Crestron is the fancy touch screen you see in the magazines and costs much more.

Harmony remote will get you the functionality of the mx-850 for about half price if you shop around and can program it yourself.


----------



## glaufman (Nov 25, 2007)

Well, I've been to some training classes that pros attend, and frankly I'm apalled at how much they charge to program remotes. 
Generally, the Harmony remotes work great, and are very easy for an owner to program. 
for strictly a video calibration, I would expect someone to be able to give you a flat rate based on what they're going to do, not an hourly rate. A good one will walk you through what can/should be done, and will gladly have you sit next to him as he's explaining everything he's going and why.

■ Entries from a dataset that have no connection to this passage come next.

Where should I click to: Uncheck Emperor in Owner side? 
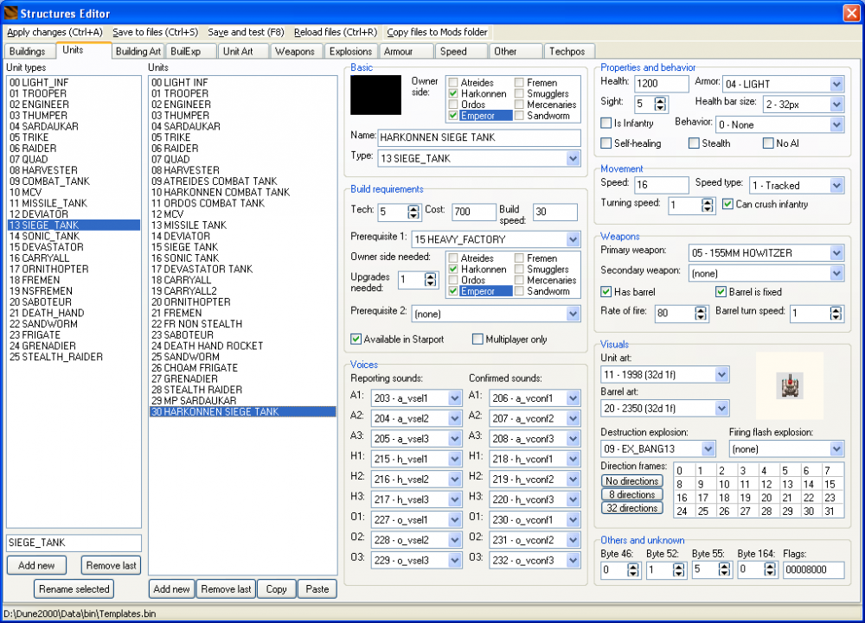452,114
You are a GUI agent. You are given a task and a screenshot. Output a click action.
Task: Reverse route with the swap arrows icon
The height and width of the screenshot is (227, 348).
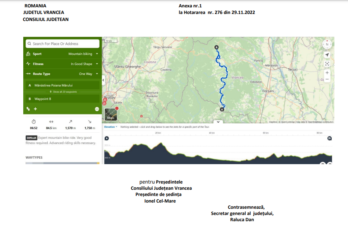tap(28, 109)
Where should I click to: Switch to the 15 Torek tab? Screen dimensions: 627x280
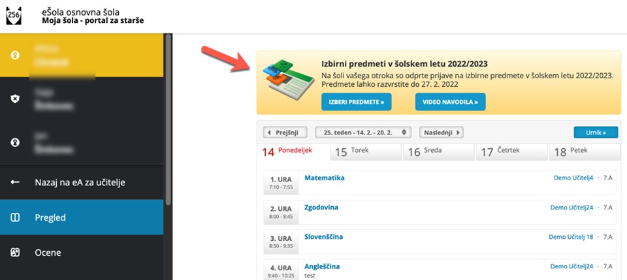tap(366, 152)
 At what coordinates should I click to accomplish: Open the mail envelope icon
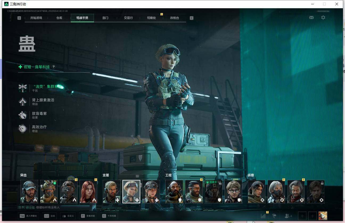[x=311, y=18]
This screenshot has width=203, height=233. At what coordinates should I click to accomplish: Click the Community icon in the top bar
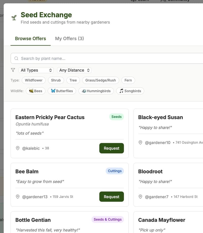[164, 1]
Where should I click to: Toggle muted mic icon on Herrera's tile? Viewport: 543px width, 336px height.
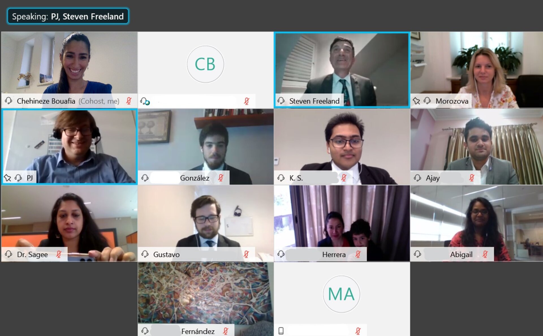pos(358,254)
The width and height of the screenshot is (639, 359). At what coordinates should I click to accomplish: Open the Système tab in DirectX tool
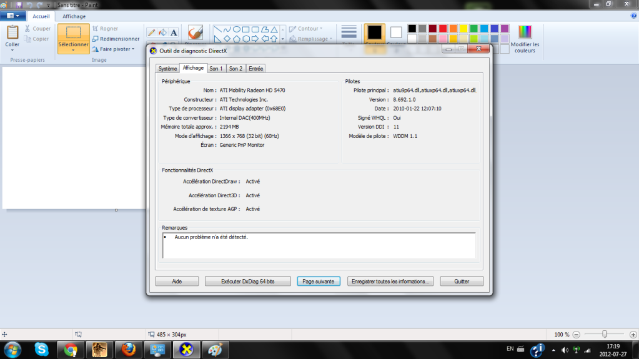click(167, 69)
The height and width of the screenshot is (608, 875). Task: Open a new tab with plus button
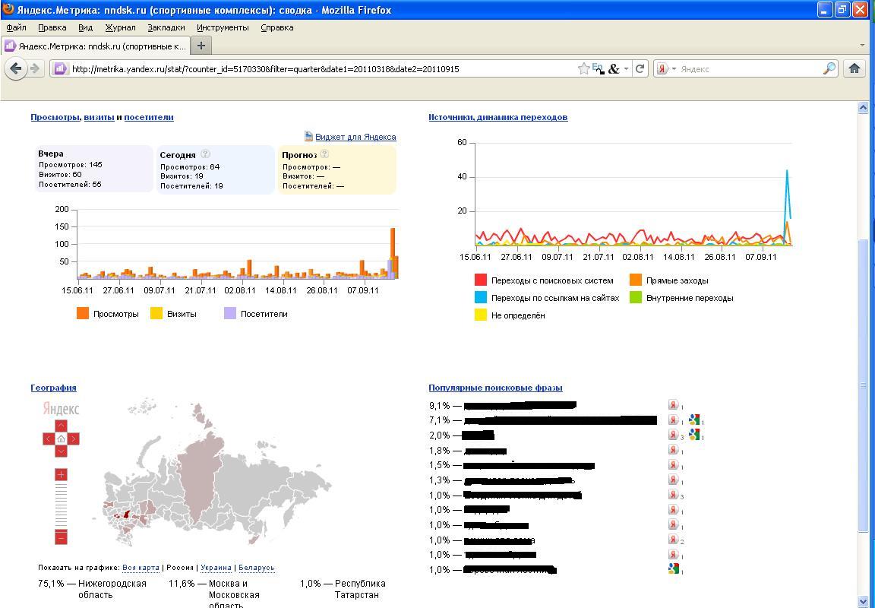click(x=201, y=46)
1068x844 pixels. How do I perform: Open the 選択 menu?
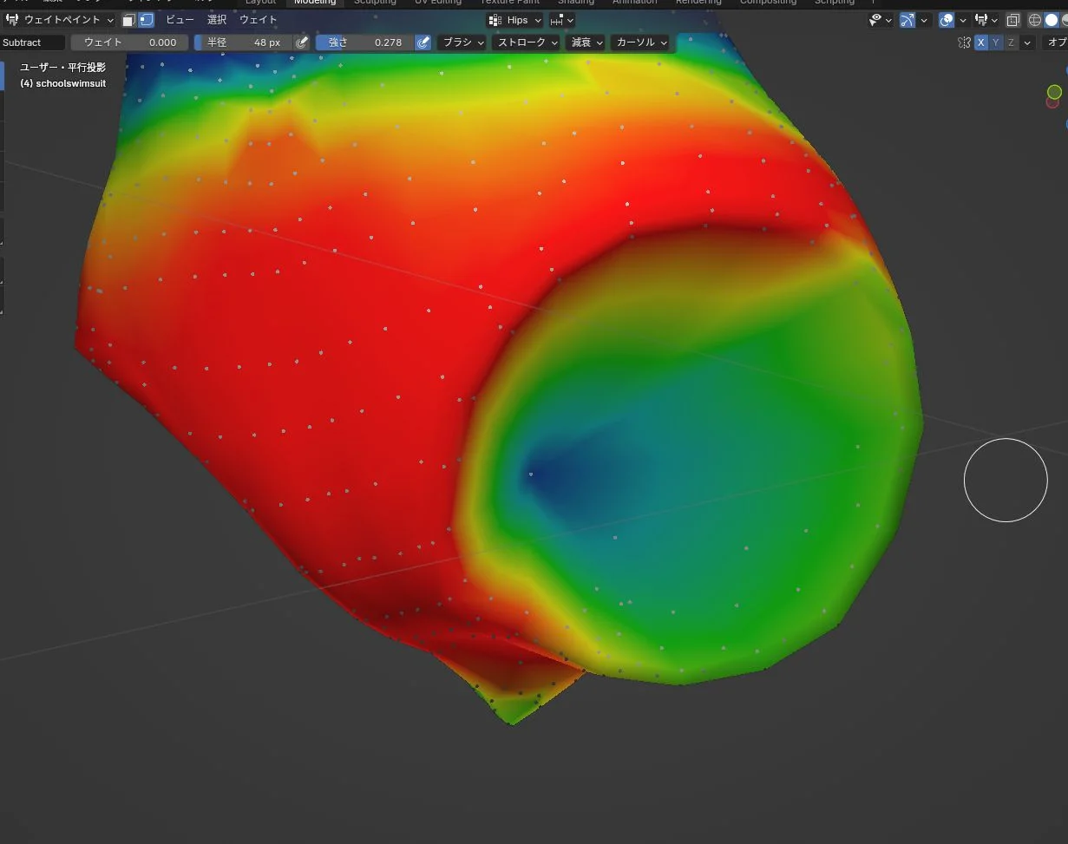[217, 20]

It's possible the one guy you contacted happens to be a custom installer who's used to doing high-end and/or whole house systems. There's no way a video cal by an experienced pro should take all day, let alone multiple days. Yes, if you do it yourself, it will take longer as you'll be posting questions which might not get answered for an hour or two, but yes, it IS something you can do yourself, with our help. 

If you prefer to hire a pro, I suggest giving/getting more details from this person, as well as calling a few others. As I said in a previous post, treat this as you would hiring any contractor, never get just one quote.

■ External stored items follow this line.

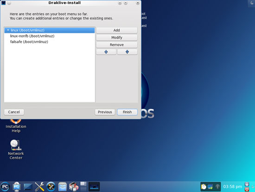
Task: Cancel the Draklive-Install wizard
Action: [14, 112]
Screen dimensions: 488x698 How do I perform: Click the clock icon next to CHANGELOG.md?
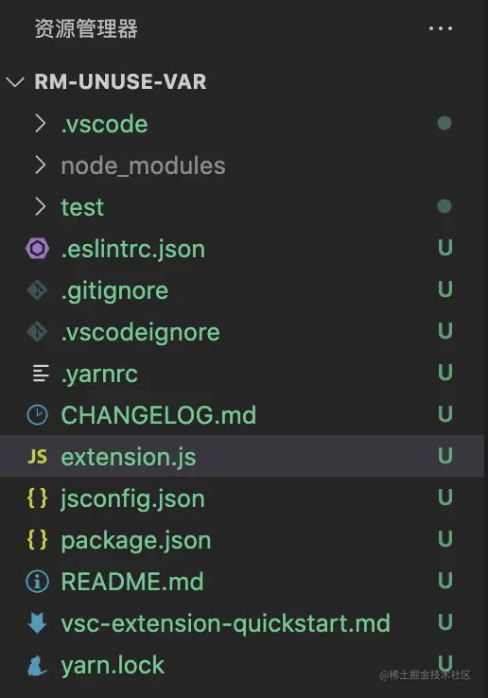[x=38, y=415]
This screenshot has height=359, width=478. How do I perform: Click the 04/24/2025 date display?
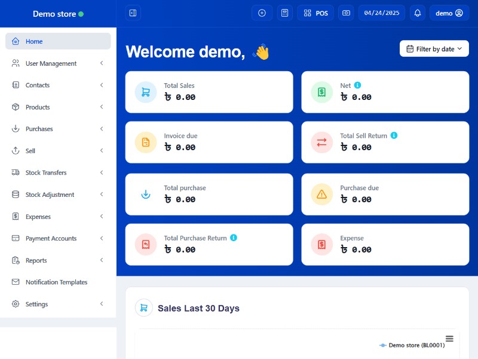tap(381, 13)
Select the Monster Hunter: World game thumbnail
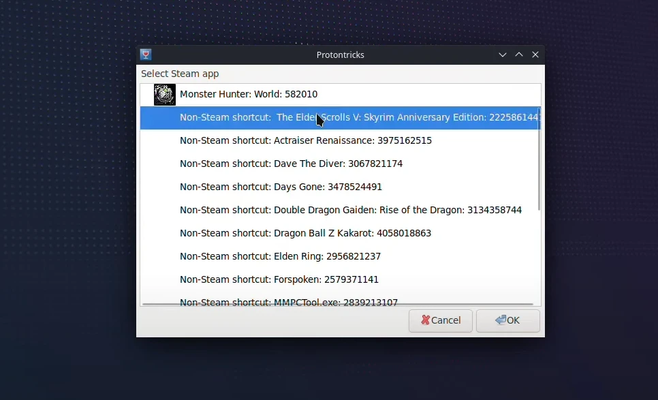The width and height of the screenshot is (658, 400). [165, 95]
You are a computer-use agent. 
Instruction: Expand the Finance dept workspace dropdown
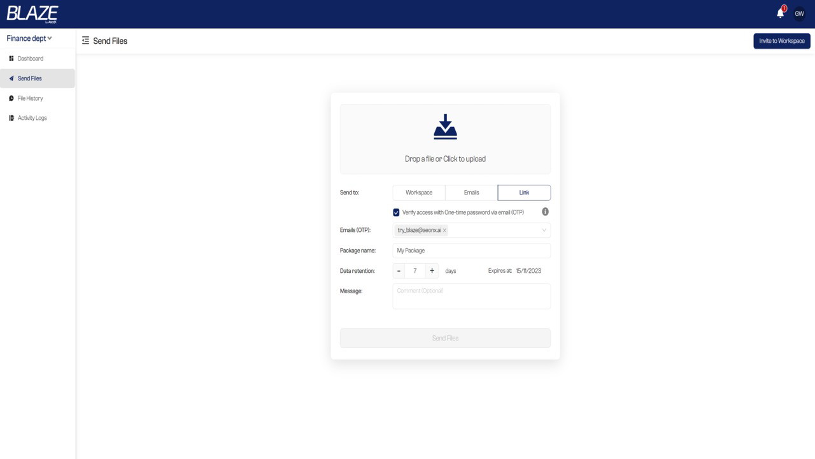tap(29, 38)
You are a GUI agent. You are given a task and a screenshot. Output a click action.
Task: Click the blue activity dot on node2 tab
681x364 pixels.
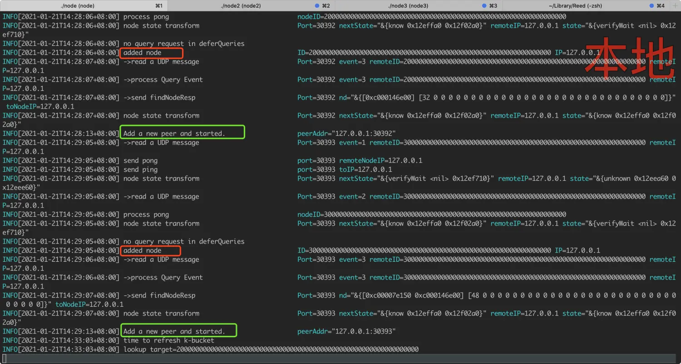tap(317, 5)
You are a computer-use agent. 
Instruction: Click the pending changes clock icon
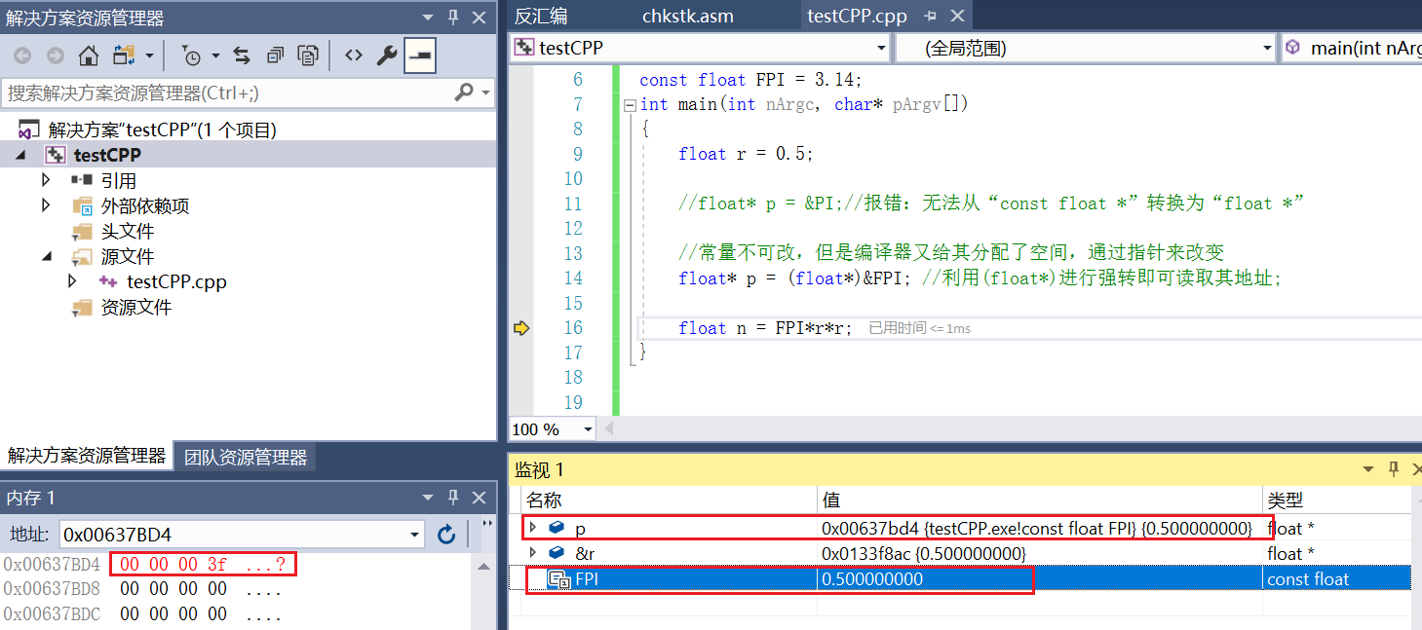pos(193,55)
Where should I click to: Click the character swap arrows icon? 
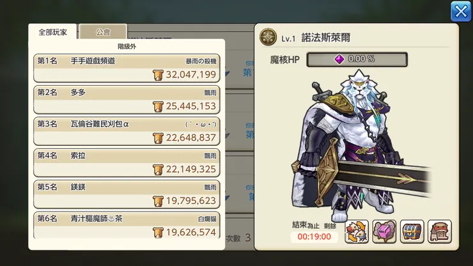coord(357,231)
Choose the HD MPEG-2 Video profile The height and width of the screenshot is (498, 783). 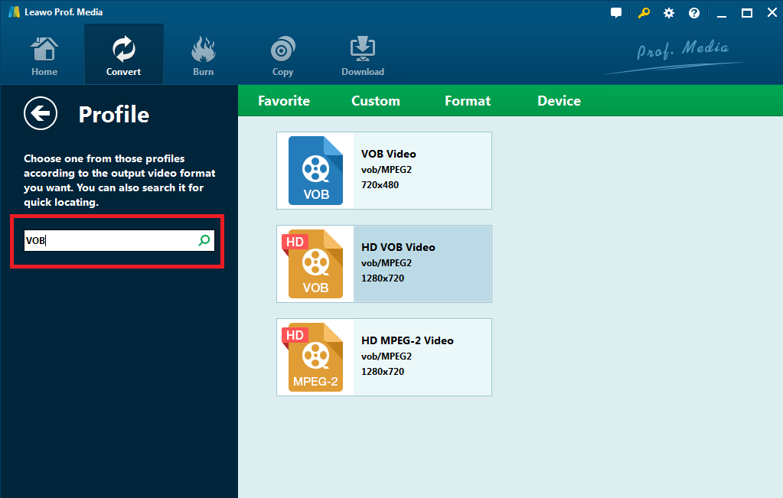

That being said, it's not uncommon for a COMPLETE calibration, including video, audio, bias lighting, remote programming, etc, to take 2 days and $2k. But the preliminary sections such as hookup are almost certainly within your abilities, again with our help


----------



## eugovector (Sep 4, 2006)

glaufman said:


> Well, I've been to some training classes that pros attend, and frankly I'm appalled at how much they charge to program remotes.


There was an anecdote retold on TWIT a few weeks back that went something like this...

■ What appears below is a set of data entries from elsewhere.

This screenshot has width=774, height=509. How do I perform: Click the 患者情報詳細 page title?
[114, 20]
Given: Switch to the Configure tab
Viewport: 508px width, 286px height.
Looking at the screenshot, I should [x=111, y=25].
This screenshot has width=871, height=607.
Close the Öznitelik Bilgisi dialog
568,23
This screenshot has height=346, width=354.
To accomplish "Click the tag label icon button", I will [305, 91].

A man saw Salvador Dali, approached him, and asked him if he would create a quick sketch. Dali took a napkin, sketched out a quick, yet artful rendition, and handed it to the man.

"That will be $1 million," Dali said.

"What!?", the man exclaimed. "It only took you 30 seconds to draw that!"

Dali responded, "Yes, 30 seconds to create the sketch, but a lifetime to learn how to draw like that."

---------------

I'm not saying that the complexity of programing a remote warrants the charge, I'm saying that the programmer has knowledge that the client does not, can put that knowledge into practice, and has every right to charge for the practice of that knowledge whatever the market will support. There is no moral imperative to charge less.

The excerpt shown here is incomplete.